The Madrid Genotype Score for Predicting Nonischemic DCM or Isolated LVSD

A study published in the Journal of the American College of Cardiology found that the Madrid Genotype Score is an accurate predictor of a positive genetic test for nonischemic dilated cardiomyopathy (DCM) or isolated left ventricular systolic dysfunction (LVSD).

To formulate the Madrid Genotype Score, a derivation cohort of 1015 patients with nonischemic DCM/LVSD were recruited between 2015 and 2020 at 20 hospitals in Spain. All participants received genetic testing and 2-dimensional echocardiography. A total of 18 prespecified easy to obtain clinical, electrocardiographic, and echocardiographic candidate features were tested for their power to predict nonischemic DCM/LVSD. The final score was tested using the validation cohort which comprised 647 unrelated probands from the Maastricht Cardiomyopathy Registry and 450 from the Trieste Cardiomyopathy registry.

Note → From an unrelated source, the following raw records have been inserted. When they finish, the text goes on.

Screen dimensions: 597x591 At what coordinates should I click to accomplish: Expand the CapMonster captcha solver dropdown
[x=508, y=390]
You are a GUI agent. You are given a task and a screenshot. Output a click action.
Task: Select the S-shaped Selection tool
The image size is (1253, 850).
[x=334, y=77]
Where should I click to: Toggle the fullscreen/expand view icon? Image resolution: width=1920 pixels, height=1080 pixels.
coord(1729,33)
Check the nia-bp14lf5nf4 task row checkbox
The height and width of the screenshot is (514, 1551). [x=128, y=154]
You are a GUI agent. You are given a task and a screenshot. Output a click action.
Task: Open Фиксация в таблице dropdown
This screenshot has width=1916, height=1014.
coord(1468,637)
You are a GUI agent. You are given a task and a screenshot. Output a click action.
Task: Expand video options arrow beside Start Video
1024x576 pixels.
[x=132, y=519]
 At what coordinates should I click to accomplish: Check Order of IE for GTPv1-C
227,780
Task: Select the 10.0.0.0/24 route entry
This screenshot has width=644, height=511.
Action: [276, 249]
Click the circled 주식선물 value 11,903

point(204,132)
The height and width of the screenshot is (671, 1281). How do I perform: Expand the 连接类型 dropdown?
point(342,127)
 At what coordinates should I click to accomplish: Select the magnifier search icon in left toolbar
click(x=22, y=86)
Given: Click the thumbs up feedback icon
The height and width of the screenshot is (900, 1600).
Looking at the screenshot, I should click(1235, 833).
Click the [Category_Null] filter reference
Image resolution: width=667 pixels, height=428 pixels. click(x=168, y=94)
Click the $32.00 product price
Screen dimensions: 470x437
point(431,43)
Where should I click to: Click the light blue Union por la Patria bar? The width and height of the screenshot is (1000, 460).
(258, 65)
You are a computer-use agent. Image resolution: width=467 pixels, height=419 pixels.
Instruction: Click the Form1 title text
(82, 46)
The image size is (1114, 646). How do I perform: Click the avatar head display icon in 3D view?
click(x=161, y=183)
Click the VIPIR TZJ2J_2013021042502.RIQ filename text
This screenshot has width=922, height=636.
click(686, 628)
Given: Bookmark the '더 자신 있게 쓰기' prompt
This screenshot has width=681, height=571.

The derivation sample included individuals with a mean age of 50.06 (SD, 14.49) years, 68.47% were men, 47.29% had a family history of DCM, 12.22% had a family history of sudden cardiac death (SCD), 52.8% had a DCM phenotype, and 47.2% had a LVSD phenotype.

In the univariate analysis, a positive genetic test result was associated with a younger age at diagnosis, hypertension, diabetes, smoking, hypercholesterolemia, skeletal muscle disease, DCM family history, first-degree relative with SCD, non-first-degree relative with SCD, left bundle branch block, limb lead QRS voltage, and precordial lead QRS voltage.

In the multivariate analysis, low limb lead QRS voltage (odds ratio [OR], 3.64; 95% CI, 2.30-5.76; P <.001), absence of left bundle branch block (OR, 3.55; 95% CI, 2.52-4.99; P <.001), skeletal muscle disease (OR, 3.11; 95% CI, 1.33-7.28; P =.009), family history of DCM (OR, 2.13; 95% CI, 1.58-2.87; P <.001), and absence of hypertension (OR, 2.09; 95% CI, 1.48-2.95; P <.001) remained significant predictors for a positive genetic test.

In the validation sample, all 5 of these predictors remained significantly associated with a positive genetic test (OR range, 2.09-5.15; all P £.022).

The estimated probability of a positive genetic test was calculated using a derived equation.

The equation had a C-statistic of 0.753 during calibration and 0.742 during optimization. After removing 134 probands for a sensitivity analysis, the equation had a C-statistic of 0.740 during calibration and 0.735 during optimization.

The utility of this score among the general population may be limited as the majority of the derivation cohort were recruited from Inherited Cardiac Diseases Units.

“The Madrid Genotype Score predicts a positive genetic test result in nonischemic DCM/LVSD with good precision and discrimination,” the study authors wrote. “Thus, it represents an easy-to-use tool to direct genetic testing toward patients and families with a higher probability of a positive genetic test result to improve the diagnostic yield of genetic testing.”

Disclosure: An author declared affiliations with industry. Please refer to the original article for a full list of disclosures.